US Reading Crisis: Only 59% Read a Book in 2025, Reveals YouGov
US Reading Crisis: Only 59% Read a Book in 2025

A famous quote by American writer Mark Twain—"The man who does not read good books has no advantage over the man who cannot read them"—now paints a paradoxical picture of the United States itself. Once proudly considered a nation of readers, the country is witnessing a profound cultural shift where the act of reading for pleasure is in steep decline.

The Stark Numbers: A Nation Divided by Books

The data presents a worrying scenario. According to a YouGov survey in 2025, only 59% of Americans read even one book in the entire year. This means a staggering four out of every ten adults did not finish a single book. The median American read just two books annually.

More alarming is the deep imbalance within these figures. Reading is no longer a common democratic habit but a concentrated activity. The survey found that just 19% of Americans accounted for 82% of all books read. At the extreme end, a tiny elite of 4% of Americans, who read more than 50 books each, made up nearly half of the nation's total reading.

This divide is not just about preference; it reflects socioeconomic and educational cracks. Americans with postgraduate degrees read nearly three times as many books as those with only a high school education or less. While older Americans are not necessarily more likely to pick up a book, they are far more likely to be deep, frequent readers when they do.

Why Are Americans Turning Away from Books?

The retreat from reading is a slow-burn crisis, fueled by several interconnected factors.

Digital Saturation and Shrinking Attention Spans: Leisure reading is losing the battle against screens that offer constant novelty and stimulation. Research cited by the University of Florida and University College London (2025) indicates that daily leisure reading among US adults and older students has plummeted by over 40% in the past two decades. The patience required for a book struggles against infinite, algorithm-driven feeds.

The AI Factor: Artificial Intelligence has exacerbated the problem. Tasks that once demanded reading—research, summarization, finding answers—can now be completed with a simple prompt. The intellectual journey from book to Google search to AI chatbot represents a steady erosion of the need to engage with long-form text.

Reading Framed as Work, Not Joy: For many students, books are encountered through exam pressure and overloaded syllabi, stripping away the inherent pleasure. Data from the National Literacy Trust (2024) shows that only 34.6% of children aged 8–18 enjoy reading in their free time, with daily readers at a mere 20.5%.

Early Screen Immersion and Crumbling Routines: Children are often introduced to smartphones before books, missing the critical window to develop the sustained focus needed for reading. Furthermore, family reading rituals have collapsed, with phones replacing books and newspapers at dining tables. This behavioral modeling has a direct impact: when adults stop reading, children follow.

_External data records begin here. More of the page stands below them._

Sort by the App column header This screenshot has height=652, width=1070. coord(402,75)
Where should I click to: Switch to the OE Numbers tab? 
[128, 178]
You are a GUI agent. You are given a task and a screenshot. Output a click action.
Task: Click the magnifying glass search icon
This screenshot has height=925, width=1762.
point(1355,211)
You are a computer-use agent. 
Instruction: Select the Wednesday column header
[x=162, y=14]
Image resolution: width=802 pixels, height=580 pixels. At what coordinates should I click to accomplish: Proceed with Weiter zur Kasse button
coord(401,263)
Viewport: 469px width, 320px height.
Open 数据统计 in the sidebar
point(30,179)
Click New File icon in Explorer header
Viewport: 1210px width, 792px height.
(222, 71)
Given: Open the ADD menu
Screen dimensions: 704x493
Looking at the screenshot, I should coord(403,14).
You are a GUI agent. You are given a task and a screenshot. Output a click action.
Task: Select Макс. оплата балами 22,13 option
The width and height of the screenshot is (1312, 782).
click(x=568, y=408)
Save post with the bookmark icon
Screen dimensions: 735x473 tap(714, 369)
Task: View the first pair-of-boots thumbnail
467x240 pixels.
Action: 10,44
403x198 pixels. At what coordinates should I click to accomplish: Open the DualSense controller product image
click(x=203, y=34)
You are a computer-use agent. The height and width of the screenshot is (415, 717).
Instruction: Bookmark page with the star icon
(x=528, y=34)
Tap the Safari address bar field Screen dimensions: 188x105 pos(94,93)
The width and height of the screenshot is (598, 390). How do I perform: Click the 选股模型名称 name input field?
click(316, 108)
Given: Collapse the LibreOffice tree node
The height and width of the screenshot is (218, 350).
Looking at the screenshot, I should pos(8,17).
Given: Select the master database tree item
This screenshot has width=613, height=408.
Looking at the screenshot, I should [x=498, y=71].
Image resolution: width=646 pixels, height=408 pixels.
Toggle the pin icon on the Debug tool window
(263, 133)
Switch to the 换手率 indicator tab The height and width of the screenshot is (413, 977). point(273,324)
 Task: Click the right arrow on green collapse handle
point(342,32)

Structural Inequality: The decline is not evenly felt. Rural communities and lower-income families often face significant barriers, including limited access to libraries, books, and guided reading support, deepening the existing social divide.

The High Cost of a Society That Stops Reading

The consequences of this decline extend far beyond personal hobby loss, impacting cognitive abilities and democratic foundations.

Academic and Cognitive Decline: Reading builds essential skills like fluency, comprehension, and complex reasoning. Its decline harms learning across all subjects. Stanford University research highlighted that during COVID-19 school closures, oral reading fluency among second- and third-graders fell nearly 30% behind expected levels, with disadvantaged districts hit hardest.

Erosion of Empathy and Critical Thought: Regular reading strengthens attention spans, empathy, and the ability to hold nuanced ideas. Adults and students who read less show weaker imagination, reduced critical thinking, and a struggle with long-form arguments.

A Democratic Deficit: The YouGov data reveals a clear link: Americans who follow public affairs closely read more books. When deep reading becomes the domain of a small minority, public discourse suffers. Ideas flatten, debates become reactive, and the patience needed to understand complex policies or history erodes.

Ultimately, the loss of reading is an inherited condition, not a generational failure. Reversing it requires more than slogans; it demands restoring reading as a visible, valued habit in homes, schools, and communities. In an age of distraction, picking up a book has become an act of resistance—a way to preserve deep attention, empathy, and slow, careful thought. A country that stops reading doesn't just lose stories; it loses its depth.